Chetput Ramaswami Pattabhirama Iyer (c. 1857 – September 29, 1902), surname alternately spelt Aiyar, originally surnamed Dikshitar, was an Indian lawyer and jurist, noted for having led the Tanjore Bar and served as the Tanjore public prosecutor, before relocating to the city of Madras, whereupon he ultimately became a Vakil of the High Court of Madras, central member of the Mylapore clique, and a leader of the Madras bar, along with M. O. Parthasarathy Iyengar, V. Krishnaswamy Iyer, P. R. Sundaram Iyer, Sir V. C. Desikachariar, and Sir C. Sankaran Nair, immediately behind Sir V. Bhashyam Aiyangar and Sir S. Subramania Iyer, from 1891.

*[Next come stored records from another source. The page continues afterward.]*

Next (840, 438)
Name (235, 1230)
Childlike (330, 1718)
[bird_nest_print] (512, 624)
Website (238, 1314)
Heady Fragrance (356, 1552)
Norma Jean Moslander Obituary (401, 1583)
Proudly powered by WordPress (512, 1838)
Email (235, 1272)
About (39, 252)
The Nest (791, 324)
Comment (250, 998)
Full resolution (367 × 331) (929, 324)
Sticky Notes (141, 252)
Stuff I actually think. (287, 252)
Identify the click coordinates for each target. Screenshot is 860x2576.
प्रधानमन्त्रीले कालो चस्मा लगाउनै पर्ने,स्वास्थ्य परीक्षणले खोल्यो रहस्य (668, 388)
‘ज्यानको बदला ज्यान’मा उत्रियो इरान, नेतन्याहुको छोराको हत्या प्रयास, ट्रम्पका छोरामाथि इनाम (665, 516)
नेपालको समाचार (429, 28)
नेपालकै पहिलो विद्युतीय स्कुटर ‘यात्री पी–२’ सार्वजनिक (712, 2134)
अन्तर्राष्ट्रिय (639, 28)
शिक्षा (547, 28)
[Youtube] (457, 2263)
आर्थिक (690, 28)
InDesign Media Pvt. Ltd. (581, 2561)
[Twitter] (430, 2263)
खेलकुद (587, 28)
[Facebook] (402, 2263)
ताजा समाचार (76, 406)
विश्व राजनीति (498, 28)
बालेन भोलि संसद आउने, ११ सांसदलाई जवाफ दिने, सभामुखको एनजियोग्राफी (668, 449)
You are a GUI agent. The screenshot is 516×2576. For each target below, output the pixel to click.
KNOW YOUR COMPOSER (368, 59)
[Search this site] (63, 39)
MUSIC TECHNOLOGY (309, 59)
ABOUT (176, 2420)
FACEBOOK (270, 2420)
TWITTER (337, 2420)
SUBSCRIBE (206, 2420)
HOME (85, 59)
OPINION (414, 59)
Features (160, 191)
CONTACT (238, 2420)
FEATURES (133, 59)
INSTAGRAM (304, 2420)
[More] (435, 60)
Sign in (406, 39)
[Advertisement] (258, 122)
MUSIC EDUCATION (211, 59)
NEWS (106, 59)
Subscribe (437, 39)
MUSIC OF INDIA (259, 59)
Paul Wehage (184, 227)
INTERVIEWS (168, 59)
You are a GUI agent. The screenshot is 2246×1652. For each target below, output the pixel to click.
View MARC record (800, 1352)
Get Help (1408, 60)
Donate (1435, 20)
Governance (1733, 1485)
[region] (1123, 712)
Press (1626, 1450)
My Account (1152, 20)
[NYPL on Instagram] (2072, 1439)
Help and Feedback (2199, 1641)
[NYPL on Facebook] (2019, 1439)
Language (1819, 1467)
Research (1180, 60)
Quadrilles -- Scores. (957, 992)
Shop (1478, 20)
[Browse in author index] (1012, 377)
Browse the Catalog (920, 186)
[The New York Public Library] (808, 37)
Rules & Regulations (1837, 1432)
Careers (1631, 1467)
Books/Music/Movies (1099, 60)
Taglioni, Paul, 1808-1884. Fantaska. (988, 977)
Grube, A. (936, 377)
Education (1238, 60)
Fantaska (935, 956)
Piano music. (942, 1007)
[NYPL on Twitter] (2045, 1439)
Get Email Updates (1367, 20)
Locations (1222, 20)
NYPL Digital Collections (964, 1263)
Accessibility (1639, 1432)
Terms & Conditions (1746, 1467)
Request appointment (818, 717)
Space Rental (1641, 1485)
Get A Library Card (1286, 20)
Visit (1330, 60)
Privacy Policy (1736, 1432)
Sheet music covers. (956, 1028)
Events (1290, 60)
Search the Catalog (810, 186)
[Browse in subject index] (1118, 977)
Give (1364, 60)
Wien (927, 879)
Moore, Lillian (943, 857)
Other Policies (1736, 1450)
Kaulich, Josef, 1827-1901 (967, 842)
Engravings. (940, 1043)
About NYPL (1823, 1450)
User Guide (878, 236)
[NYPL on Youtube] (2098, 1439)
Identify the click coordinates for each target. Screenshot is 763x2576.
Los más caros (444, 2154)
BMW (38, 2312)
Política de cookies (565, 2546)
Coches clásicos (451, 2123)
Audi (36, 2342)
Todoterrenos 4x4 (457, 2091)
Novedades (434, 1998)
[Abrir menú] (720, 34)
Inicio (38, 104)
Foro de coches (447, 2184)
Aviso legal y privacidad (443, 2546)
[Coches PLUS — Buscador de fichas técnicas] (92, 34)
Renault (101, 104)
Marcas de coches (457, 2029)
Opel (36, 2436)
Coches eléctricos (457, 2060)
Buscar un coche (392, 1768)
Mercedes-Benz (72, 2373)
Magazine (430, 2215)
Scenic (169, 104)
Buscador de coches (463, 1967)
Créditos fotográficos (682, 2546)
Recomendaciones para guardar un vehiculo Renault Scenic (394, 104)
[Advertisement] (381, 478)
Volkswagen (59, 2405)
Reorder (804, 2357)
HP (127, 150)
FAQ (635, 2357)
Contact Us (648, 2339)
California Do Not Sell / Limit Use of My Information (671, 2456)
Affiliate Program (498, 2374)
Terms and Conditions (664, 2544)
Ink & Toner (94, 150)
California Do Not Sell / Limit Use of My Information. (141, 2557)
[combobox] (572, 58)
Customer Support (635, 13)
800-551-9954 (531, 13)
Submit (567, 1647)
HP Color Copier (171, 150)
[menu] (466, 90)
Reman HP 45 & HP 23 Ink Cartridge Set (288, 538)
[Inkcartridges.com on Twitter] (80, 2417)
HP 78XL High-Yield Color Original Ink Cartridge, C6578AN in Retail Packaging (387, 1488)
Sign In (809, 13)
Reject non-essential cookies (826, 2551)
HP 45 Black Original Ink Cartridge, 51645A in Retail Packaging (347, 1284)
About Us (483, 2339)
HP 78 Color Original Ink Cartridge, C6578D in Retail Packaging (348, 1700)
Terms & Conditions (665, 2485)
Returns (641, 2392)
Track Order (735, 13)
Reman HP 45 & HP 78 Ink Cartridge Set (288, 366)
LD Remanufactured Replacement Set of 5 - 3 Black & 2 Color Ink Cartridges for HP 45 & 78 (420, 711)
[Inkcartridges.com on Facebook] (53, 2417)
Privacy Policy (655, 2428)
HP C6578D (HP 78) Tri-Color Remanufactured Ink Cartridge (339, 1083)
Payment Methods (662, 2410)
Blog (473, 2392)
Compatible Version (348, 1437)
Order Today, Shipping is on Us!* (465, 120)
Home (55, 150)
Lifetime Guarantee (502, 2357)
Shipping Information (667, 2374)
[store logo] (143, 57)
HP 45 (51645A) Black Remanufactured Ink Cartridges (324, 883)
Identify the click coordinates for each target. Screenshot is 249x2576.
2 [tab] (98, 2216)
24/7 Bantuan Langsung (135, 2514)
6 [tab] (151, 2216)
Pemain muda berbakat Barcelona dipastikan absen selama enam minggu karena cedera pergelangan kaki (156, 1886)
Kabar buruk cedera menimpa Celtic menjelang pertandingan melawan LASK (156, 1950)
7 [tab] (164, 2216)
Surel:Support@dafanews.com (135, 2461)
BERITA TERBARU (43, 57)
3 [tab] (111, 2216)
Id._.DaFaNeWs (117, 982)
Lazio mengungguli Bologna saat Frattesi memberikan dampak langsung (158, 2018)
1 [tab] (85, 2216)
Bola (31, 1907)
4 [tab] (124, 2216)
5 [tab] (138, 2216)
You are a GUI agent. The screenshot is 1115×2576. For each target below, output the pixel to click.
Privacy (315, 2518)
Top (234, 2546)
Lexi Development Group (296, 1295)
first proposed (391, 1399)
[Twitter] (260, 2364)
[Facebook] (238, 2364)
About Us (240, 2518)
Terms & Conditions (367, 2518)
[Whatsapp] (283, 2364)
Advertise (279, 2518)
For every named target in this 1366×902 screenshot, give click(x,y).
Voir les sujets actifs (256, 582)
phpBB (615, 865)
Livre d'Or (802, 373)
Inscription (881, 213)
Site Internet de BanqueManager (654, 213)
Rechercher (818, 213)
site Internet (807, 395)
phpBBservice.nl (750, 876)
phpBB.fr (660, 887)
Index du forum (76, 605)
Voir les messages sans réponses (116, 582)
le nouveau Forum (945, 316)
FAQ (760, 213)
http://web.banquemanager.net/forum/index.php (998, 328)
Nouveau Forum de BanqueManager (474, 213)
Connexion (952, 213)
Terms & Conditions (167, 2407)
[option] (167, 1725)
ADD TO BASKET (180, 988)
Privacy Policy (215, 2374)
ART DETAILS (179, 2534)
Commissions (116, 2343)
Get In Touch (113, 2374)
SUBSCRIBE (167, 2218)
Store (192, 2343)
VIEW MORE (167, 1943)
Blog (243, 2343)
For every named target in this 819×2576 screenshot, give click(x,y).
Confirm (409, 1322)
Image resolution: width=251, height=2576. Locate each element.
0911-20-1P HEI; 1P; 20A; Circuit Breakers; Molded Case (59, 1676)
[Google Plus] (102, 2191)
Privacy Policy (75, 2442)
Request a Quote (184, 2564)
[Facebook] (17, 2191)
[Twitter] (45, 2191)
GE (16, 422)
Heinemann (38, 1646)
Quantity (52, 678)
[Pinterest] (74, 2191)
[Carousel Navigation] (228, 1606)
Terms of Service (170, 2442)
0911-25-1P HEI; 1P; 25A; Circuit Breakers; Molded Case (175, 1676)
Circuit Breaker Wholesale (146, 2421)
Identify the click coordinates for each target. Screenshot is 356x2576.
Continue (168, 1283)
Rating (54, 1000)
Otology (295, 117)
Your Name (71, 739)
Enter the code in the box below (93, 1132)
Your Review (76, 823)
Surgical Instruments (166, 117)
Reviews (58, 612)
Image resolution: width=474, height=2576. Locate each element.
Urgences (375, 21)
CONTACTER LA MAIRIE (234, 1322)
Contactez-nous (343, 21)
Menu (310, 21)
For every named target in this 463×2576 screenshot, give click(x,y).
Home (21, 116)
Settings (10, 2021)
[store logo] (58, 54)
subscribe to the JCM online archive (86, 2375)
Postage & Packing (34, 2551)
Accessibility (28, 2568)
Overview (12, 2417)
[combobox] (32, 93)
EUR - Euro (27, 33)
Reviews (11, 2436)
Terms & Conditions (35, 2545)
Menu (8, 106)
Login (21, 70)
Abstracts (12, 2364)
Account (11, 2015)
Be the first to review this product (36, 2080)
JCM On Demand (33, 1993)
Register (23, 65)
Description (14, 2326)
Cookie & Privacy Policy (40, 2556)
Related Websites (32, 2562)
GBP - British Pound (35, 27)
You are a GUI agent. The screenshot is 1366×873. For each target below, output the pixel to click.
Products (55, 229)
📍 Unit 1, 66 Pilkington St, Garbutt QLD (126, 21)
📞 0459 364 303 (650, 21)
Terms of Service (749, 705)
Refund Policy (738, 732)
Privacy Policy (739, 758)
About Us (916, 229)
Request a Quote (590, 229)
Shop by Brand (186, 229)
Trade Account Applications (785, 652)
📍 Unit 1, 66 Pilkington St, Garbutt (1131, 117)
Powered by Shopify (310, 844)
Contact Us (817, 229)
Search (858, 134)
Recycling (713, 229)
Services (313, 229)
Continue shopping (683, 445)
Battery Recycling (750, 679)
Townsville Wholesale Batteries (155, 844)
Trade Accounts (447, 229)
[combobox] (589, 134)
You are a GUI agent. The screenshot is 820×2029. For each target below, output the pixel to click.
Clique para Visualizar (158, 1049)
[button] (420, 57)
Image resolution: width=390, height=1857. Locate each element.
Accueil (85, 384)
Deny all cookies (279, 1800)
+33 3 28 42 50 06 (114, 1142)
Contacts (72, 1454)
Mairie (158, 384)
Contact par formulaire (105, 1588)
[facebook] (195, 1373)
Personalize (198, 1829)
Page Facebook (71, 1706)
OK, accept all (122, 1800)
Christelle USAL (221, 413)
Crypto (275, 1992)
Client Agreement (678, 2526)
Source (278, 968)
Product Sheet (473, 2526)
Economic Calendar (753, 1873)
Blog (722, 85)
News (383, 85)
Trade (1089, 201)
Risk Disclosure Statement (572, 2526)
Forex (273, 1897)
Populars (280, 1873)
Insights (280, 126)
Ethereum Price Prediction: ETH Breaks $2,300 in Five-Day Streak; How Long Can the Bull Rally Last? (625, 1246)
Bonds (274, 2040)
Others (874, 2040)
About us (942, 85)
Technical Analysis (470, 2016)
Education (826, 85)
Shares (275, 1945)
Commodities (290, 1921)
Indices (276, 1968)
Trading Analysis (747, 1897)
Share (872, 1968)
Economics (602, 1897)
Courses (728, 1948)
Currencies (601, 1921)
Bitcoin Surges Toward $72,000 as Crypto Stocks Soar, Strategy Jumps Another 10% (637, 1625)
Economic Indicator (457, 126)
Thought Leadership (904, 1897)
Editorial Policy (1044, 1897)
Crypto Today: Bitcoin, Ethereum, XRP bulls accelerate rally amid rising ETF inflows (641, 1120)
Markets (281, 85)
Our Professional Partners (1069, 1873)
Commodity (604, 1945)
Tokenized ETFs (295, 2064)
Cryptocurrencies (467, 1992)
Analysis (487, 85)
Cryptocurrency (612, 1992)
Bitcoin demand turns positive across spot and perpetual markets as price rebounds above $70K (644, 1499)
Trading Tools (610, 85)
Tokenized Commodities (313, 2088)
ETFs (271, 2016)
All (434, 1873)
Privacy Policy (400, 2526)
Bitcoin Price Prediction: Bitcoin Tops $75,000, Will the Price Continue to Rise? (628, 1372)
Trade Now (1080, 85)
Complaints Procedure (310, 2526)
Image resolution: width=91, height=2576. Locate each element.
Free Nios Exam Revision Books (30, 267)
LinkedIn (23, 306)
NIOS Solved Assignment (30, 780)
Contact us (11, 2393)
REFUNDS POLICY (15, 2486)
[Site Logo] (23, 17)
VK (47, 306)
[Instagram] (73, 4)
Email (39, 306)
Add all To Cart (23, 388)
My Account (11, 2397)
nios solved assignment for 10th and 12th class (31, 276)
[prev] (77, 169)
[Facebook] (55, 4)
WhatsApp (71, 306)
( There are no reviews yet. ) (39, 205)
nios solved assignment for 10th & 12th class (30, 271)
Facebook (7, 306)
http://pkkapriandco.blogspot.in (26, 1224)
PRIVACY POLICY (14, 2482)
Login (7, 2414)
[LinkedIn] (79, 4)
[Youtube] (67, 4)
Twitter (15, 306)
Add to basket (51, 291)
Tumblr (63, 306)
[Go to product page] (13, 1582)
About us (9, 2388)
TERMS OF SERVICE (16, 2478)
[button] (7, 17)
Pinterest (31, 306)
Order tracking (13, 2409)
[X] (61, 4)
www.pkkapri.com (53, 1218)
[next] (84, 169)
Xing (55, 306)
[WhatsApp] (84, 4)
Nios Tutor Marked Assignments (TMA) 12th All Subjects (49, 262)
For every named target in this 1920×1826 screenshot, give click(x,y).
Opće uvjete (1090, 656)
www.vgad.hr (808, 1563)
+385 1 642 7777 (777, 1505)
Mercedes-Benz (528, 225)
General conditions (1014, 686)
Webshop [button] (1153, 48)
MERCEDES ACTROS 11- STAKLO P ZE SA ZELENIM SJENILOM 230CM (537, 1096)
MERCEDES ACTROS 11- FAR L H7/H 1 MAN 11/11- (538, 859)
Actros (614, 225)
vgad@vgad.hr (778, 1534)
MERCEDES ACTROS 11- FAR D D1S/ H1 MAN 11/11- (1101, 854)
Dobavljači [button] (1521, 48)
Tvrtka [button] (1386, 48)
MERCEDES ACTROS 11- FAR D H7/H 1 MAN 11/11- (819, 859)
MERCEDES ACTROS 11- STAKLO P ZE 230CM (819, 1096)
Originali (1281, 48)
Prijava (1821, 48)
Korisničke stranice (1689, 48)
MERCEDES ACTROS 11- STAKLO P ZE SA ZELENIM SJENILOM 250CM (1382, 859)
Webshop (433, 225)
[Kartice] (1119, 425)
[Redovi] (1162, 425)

He was appointed to the Madras City Civil Court as a judge in 1899, serving also on the Court of Small Causes, preparatory for higher judicial office, but died three years later, at the age of 45.

He fostered his only son, Sir C. P. Ramaswami Iyer, in the family of C. V. Runganada Sastri, betrothing him to C. V. Sundara Sastri's daughter Seethamma, and apprenticing him to Sundara Sastri's son Sir C. V. Kumaraswami Sastri, thus completing a merger of two powerful North Arcot Vadama dynasties.